EXCERPTED RECORDS:
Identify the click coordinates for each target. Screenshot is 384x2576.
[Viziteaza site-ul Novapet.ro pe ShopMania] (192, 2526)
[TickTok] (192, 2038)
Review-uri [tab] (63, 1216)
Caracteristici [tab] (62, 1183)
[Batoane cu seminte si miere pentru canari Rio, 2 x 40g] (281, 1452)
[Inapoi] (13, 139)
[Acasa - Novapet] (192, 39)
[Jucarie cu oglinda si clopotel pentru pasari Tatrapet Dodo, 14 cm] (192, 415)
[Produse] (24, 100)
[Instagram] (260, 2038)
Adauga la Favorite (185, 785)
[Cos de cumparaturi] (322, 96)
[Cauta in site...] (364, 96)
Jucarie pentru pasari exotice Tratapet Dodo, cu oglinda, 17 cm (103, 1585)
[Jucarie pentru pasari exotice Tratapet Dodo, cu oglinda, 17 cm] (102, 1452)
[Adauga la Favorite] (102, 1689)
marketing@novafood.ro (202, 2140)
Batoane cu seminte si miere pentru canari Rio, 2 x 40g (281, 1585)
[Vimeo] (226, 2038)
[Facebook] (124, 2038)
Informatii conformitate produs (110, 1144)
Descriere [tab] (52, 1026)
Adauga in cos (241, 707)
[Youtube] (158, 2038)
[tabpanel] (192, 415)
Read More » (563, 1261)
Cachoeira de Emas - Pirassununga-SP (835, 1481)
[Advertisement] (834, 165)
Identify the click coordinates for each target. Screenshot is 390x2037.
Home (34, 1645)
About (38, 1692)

THE PROBLEM:
Using the data above, show each line where "click" occurs.

SOLUTION FOR THIS PROBLEM:
Identify the click coordinates for each target. Screenshot is 384x2576.
Identify the click coordinates for each target. Screenshot is 390x2037.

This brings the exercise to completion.